There is a better and quickly way to read a .txt file, find a Match string ?

Hello everyone,

I’m trying to read a .txt file (used as a database), and find a “Match” string inside that.
So far I did it, but if I have more than 50.000 lines inside the txt file, it’s going to take couple seconds to find that…

The .txt file looks like this:
18429800
18429801
18429802
18429803
18429804
18429805

Here is the code I’m using:

/*
  SD card read/write
 
 This example shows how to read and write data to and from an SD card file 	
 The circuit:
 * SD card attached to SPI bus as follows:
 ** MOSI - pin 11
 ** MISO - pin 12
 ** CLK - pin 13
 ** CS - pin 4
 
 created   Nov 2010
 by David A. Mellis
 modified 9 Apr 2012
 by Tom Igoe
 
 This example code is in the public domain.
 	 
 */
 
#include <SD.h>

File myFile;
char buf[10];

void setup()
{
 // Open serial communications and wait for port to open:
  Serial.begin(9600);
   while (!Serial) {
    ; // wait for serial port to connect. Needed for Leonardo only
  }


  Serial.print("Initializing SD card...");
  // On the Ethernet Shield, CS is pin 4. It's set as an output by default.
  // Note that even if it's not used as the CS pin, the hardware SS pin 
  // (10 on most Arduino boards, 53 on the Mega) must be left as an output 
  // or the SD library functions will not work. 
   pinMode(10, OUTPUT);
   
  if (!SD.begin(4)) {
    Serial.println("initialization failed!");
    return;
  }
  Serial.println("initialization done.");  
    
  // re-open the file for reading:
  myFile = SD.open("test.txt");
  if (myFile) {
    Serial.println("test.txt:");
    
    // read from the file until there's nothing else in it:    
    while (myFile.available()) {    	
        myFile.read(buf,10);
        //if(strncmp(&buf[0],"18429882",8)==0)
        if(strncmp(buf, "18438846", 8) == 0)
        {
            Serial.println("Match!");
           break;     
        } 
    }
    // close the file:
    myFile.close();
  } else {
  	// if the file didn't open, print an error:
    Serial.println("error opening test.txt");
  }
}

void loop()
{
	// nothing happens after setup
}

So far I did it, but if I have more than 50.000 lines inside the txt file, it’s going to take couple seconds to find that…

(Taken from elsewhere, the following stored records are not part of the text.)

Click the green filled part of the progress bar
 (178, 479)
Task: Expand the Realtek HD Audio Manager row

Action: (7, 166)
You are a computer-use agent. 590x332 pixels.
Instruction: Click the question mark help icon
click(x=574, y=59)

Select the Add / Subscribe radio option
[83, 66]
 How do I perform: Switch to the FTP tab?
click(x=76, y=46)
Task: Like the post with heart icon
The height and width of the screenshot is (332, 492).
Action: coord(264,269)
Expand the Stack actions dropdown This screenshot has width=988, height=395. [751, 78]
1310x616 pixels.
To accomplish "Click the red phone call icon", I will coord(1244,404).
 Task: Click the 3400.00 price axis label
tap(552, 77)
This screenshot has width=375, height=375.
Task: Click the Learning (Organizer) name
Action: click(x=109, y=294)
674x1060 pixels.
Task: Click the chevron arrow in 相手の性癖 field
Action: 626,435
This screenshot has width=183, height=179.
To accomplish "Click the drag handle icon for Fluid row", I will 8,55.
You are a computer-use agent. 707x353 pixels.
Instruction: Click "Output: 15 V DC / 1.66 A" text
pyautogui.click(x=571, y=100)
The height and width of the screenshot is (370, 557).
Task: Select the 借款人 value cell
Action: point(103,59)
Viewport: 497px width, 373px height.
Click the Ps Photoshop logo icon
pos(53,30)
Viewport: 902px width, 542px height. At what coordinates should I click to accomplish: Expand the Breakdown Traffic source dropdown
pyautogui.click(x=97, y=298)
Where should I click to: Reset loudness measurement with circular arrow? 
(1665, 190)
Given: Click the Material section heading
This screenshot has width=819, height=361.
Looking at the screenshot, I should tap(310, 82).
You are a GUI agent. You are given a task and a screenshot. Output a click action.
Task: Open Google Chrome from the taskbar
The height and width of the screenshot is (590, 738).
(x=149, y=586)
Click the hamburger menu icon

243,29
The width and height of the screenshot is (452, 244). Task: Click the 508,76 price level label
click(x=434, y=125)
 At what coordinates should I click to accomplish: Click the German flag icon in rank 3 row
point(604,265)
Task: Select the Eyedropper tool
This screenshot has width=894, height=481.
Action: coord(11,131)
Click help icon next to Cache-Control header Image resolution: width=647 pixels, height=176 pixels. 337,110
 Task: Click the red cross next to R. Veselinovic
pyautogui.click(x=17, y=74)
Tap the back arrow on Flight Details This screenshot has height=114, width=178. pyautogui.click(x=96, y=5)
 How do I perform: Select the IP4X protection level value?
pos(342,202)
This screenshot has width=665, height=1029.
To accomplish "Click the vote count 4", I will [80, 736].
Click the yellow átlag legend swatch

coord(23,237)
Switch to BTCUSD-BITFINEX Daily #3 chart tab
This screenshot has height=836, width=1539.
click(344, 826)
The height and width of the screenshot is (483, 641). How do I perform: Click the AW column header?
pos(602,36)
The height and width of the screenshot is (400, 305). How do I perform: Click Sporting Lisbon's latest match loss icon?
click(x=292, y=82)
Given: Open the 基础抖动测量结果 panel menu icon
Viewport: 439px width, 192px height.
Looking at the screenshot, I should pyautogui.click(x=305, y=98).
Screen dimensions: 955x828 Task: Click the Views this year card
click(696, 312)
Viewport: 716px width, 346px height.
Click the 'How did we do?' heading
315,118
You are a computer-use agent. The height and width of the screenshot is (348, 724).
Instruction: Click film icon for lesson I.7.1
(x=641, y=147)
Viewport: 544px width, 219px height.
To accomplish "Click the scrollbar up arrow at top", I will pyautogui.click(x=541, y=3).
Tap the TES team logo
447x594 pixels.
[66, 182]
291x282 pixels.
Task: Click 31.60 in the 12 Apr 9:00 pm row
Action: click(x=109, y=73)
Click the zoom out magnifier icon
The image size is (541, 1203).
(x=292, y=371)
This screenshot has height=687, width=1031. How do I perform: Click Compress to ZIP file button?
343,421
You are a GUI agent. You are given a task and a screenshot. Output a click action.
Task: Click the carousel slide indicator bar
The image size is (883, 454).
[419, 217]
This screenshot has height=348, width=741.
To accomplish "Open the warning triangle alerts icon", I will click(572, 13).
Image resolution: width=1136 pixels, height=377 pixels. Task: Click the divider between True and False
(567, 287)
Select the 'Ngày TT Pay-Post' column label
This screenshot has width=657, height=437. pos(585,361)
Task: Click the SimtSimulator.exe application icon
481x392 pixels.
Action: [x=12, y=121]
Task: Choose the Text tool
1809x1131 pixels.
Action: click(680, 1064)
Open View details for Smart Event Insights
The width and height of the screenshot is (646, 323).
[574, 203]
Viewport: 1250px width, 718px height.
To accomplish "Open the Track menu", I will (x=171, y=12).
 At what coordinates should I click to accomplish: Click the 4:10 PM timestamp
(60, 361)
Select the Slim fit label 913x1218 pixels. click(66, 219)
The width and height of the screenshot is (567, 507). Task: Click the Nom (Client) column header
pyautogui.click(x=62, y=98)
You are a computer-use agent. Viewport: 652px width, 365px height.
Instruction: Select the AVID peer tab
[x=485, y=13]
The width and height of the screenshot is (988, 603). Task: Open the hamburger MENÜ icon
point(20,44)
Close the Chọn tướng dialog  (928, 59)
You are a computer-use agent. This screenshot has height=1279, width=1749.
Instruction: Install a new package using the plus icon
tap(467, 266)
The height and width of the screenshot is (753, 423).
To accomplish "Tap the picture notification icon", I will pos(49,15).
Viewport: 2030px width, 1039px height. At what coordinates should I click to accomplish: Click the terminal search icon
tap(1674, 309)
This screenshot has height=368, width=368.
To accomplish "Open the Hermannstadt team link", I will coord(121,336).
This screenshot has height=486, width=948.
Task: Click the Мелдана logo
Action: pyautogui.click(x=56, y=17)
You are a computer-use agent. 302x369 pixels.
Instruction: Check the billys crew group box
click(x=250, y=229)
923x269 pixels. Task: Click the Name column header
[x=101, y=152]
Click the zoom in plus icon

It would be better to break the 50,000 line file up into a series of much smaller files. 50 files with 1000 records can be scanned a lot faster than one 50,000 record file, if there is consistency as to which file (or small group of files) the record should be in.

Another possibility is to have the file contain ranges. The snippet you posted could be one record:
18429800 - 18429805
Then, read a record, until the / is encountered, parse it (to get the start and end tokens), and use strtoul() to get the values as numbers. Do the same for the target. Comparing numbers is faster than comparing strings.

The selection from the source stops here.